Sosok Bersahaja Itu.....

 Gambar diambil dari sini



: untuk Pak Dirman

"kenapa pahlawan mati muda bunda?" sorang anak kecil bertanya polos pada bundanya sambil menyorongkan sebuah buku biografi pahlawan,santun dan lembut, "ia tidak mati anaku, namun ia hidup dimasing masing hati penerusnya" jawab bunda lembut, lembut berbalas lembut dan diterima sang anak dengan mata terkagum pada keterangan bunda atau malah ia sibuk mengartikan?
  
        Soedirman laki laki besar namun sederhana itu mati muda, setidaknya diusia beliau wafat yang 34 tahun masa hidupnya masih tepat dibilang muda [lahir di Bodas Karangjati, Purbalingga, Jawa Tengah, 24 Januari 1916 – meninggal di Magelang, Jawa Tengah, 29 Januari 1950]

          Namun jasa besar beliau tak seperti umurnya yang singkat, bahkan TBC atau penyakit lain bisa saja menggerogoti tubuhnya tapi tidak jiwanya, ah betapa besar engkau Jendral! Apa yang bisa menyurutkan juangmu? Tiada! jawabmu pasti, meski berbisik pelan namun getar nada itu tegas, sangat tegas.

   
          Pun patung Soedirman [Sang Jendral itu betapa hangat tulus bahkan ketika berbalas surat dengan Presiden Pangti ABRI ia acapkali menyebut Kanda, sedang Presiden sendiri membalasnya tak kalah halus,dinda] Patung tersebut tak ada kesan lebih digagah gagahkan atau selayak patung patung kepahlawanan megah dan berwibawa, Soedirman tetap sosok sederhana berjas tua panjang berperut tipis tanpa sedikitpun gelambir lemak, tanpa tonjolan tonjolan otot simbol hero serta ikat kepala yang biasa biasa saja menjurus lusuh. Patung berukuran 12 meter itu terdiri atas; tinggi patung 6,5 meter dan penyangga 5,5 meter, terletak di kawasan Dukuh Atas, di tengah ruas jalan yang membelah Jalan Sudirman dan berbatasan dengan Jalan Thamrin. Ia tak menggertak tak menggeram laksana singa, ia menyapa lembut sesiapa yang melintas, selembut ketika berpamit pada bunda ketika berangkat gerilnya,"sampun nggih biyung, kula pangkat" lembut tapi menghasilkan do'a teguh, atau ketika disambut sang Presiden sepulang gerilya ,lembut sahaja pelukan sang Jendral, tanpa airmata, tanpa menyombongkan keberhasilan!

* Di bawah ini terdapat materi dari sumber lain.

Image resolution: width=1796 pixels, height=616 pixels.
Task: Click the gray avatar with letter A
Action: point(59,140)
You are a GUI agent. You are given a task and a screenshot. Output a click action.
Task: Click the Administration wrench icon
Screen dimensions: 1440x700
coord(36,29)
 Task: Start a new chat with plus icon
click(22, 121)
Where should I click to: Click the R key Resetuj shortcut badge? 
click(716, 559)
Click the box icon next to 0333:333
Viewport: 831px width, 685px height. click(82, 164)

          Betulkah patung mesti gagah tengadah dan angkuh,menggeram heroik serta aum? Simbol tentu disesuaikan dengan keberadaan penyimbol itu sendiri. Atau sekali lagi seperti lakon lakon entah komedi entah nyata,tentang sekelompok orang berdasi wangi mengkilap didampingi para istri yang berdandan seakan toko perhiasan berjalan tak kalah wangi mentereng diperjamuan hotel berbintang sambil menikmati steak terbaik bebicara tentang kesederhanaan?

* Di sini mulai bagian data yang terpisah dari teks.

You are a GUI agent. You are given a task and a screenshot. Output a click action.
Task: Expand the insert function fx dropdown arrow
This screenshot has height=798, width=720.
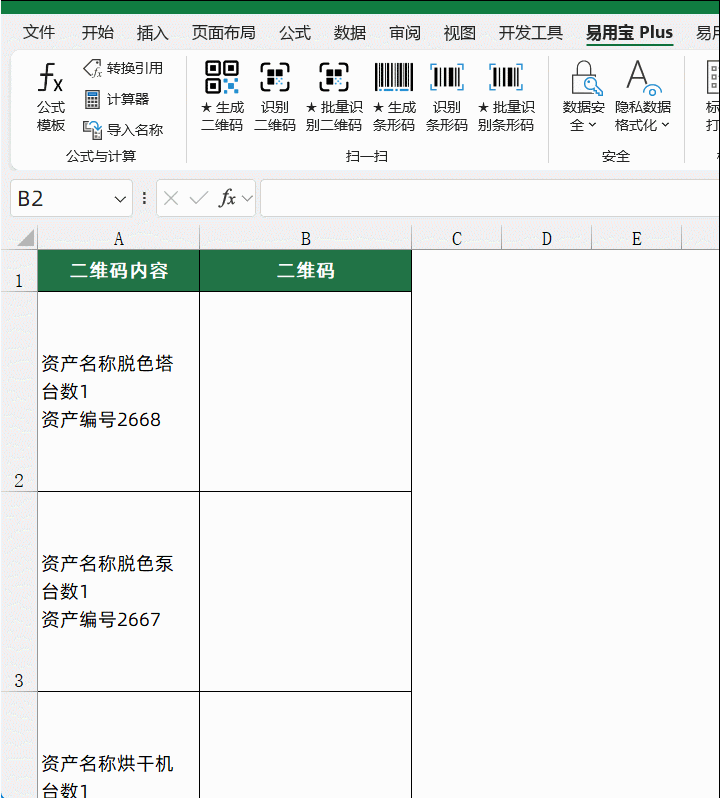pos(247,199)
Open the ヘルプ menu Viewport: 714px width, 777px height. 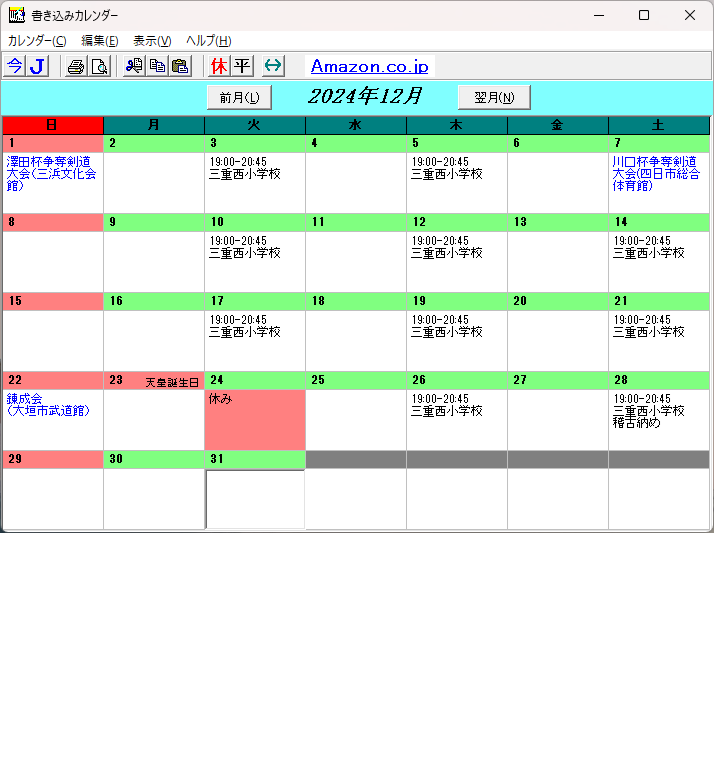[x=208, y=41]
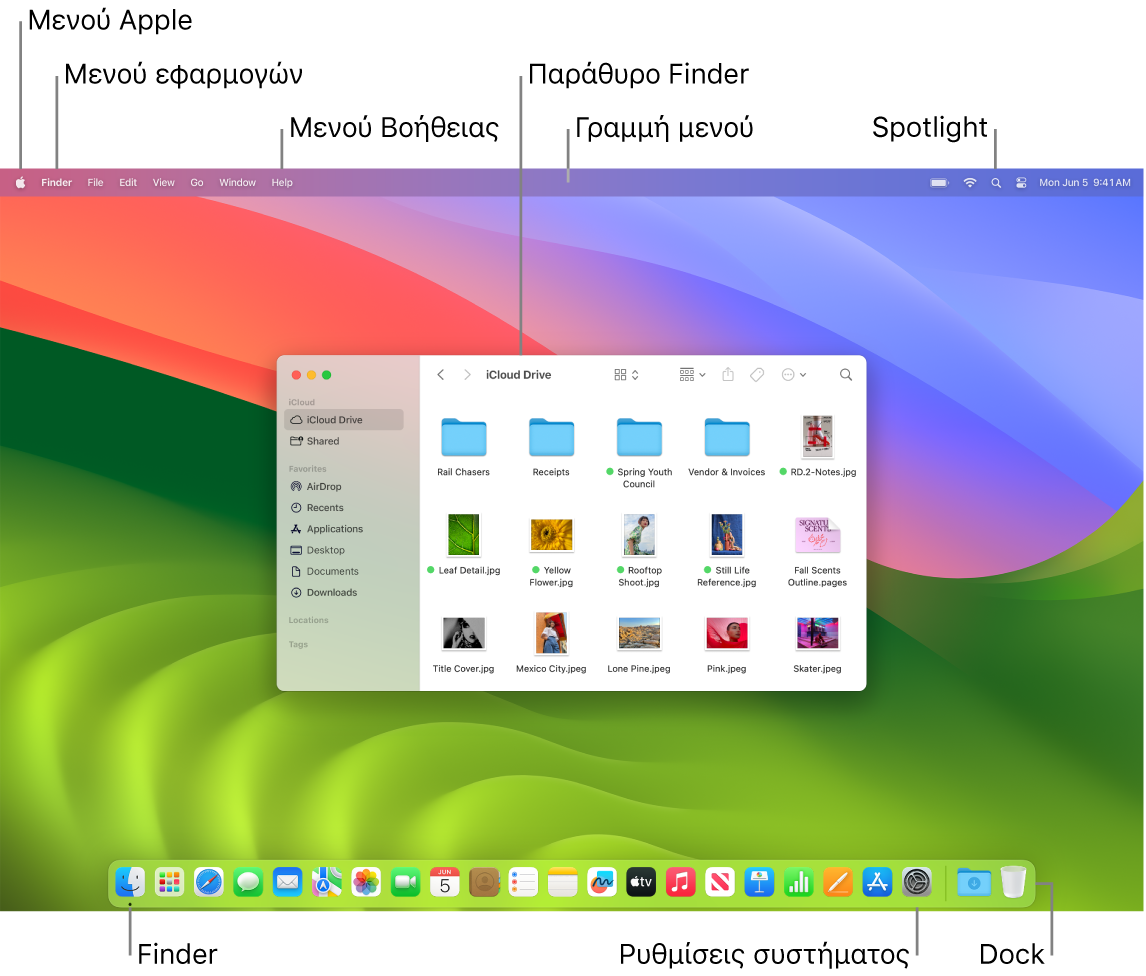The height and width of the screenshot is (976, 1146).
Task: Click the back navigation arrow in Finder
Action: point(440,374)
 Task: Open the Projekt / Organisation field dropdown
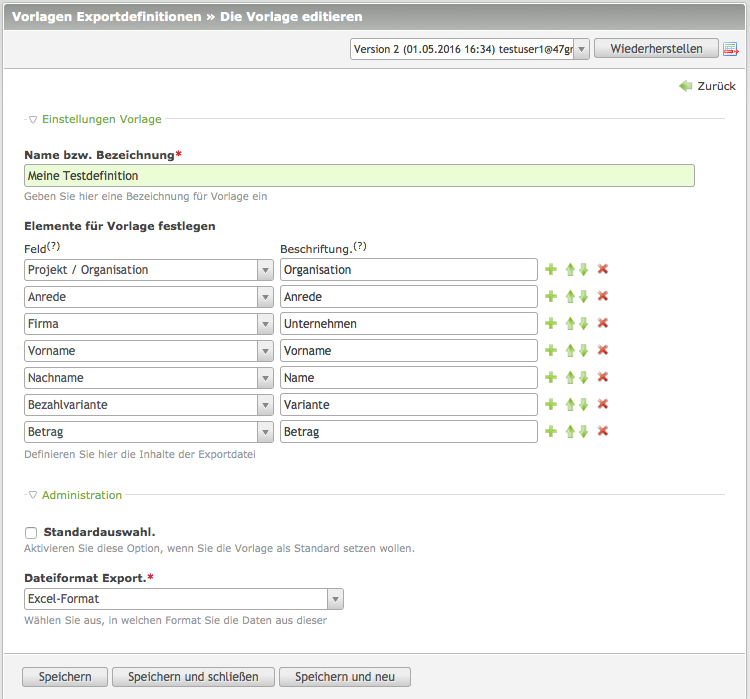click(149, 270)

          Ah mungkin selamanya Jendral besar itu akan jadi simbol bagi kesederhanan yang memancarkan hangatnya keseluruh penjuru,bahwa kemenangan tak harus hingar bingar [menang tanpa ngasorake] :ia punya daulat penuh bagi dirinya sendiri sehingga tak terjerabab kedalam carut marut duniawi.Bahwa kekayaan bukan pundi pundi emas [sugih tanpo bondo]: ia sanggup menguasai diri hingga tak pernah berkesan menggurui.Bahwa selayaknya meneguhkan bakti tanpa tuntutan tahta,sehingga yang tersentilpun tak menjadi lari lintang pukang,akan tetapi akan mempunyai rasa malu walau mungkin diam diam dan kemudian memperbaiki diri [sekti tanpo aji]

          Keluhuran dan kemuliaan memang pantas,sangat sangat pantas bagi dirinya.